Data in this exercise —
- - -

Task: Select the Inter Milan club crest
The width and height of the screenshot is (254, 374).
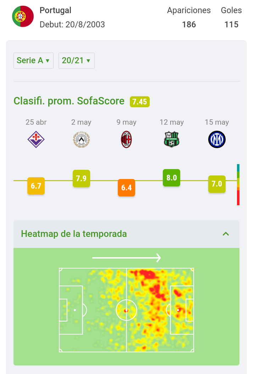Action: click(217, 139)
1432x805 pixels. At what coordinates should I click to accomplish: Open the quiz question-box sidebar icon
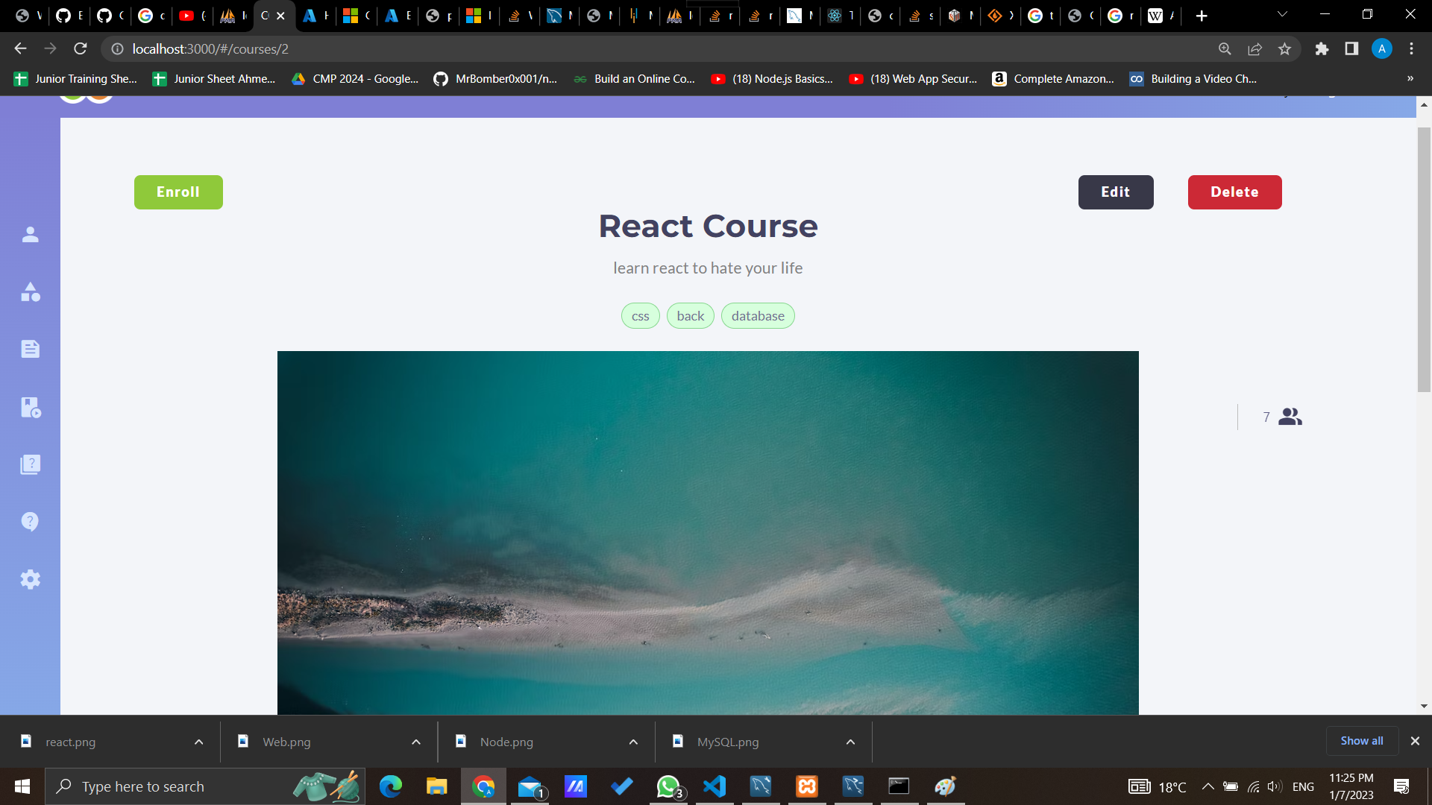[x=30, y=464]
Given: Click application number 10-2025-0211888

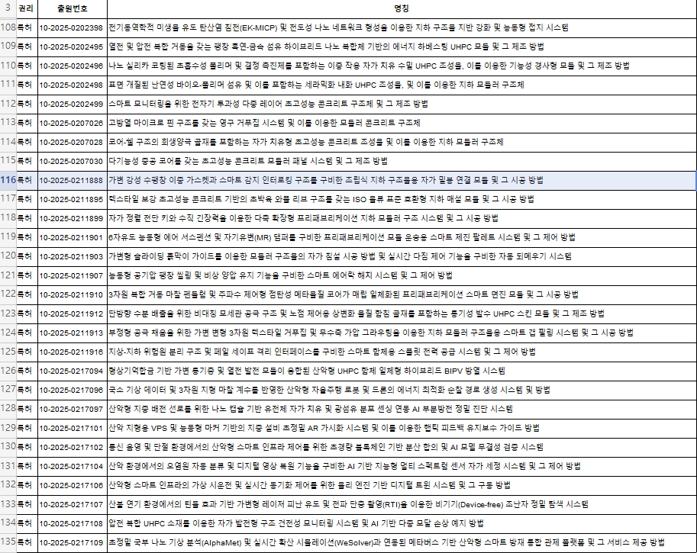Looking at the screenshot, I should pos(71,180).
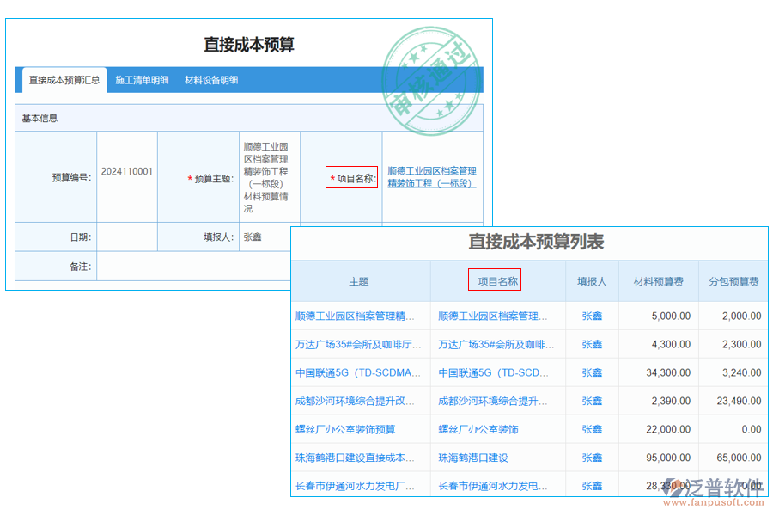Click the highlighted 项目名称 column header
Screen dimensions: 773x516
pyautogui.click(x=499, y=280)
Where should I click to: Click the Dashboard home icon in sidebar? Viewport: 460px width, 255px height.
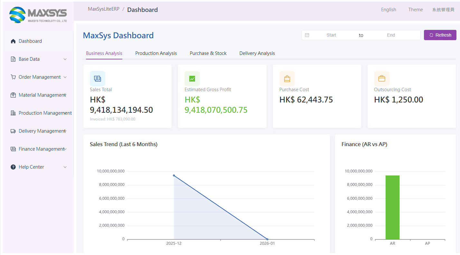coord(13,41)
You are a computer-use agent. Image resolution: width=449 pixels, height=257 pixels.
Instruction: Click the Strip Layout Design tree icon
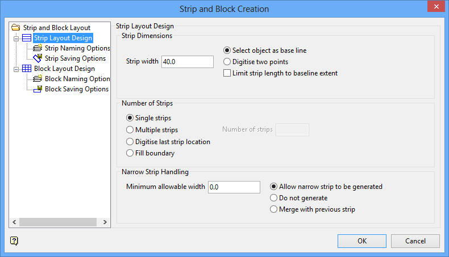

- - -

Work to be completed — Arrange the entries as a numbered list, from the first line of the entries through the line containing "[x=30, y=464]", with both ends included and blank lines omitted. Leave the pictures out.

Expected answer —
1. Task: Select the Inter Milan club crest
2. The width and height of the screenshot is (254, 374).
3. Action: click(217, 139)
4. 1432x805 pixels. At what coordinates should I click to accomplish: Open the quiz question-box sidebar icon
5. [x=30, y=464]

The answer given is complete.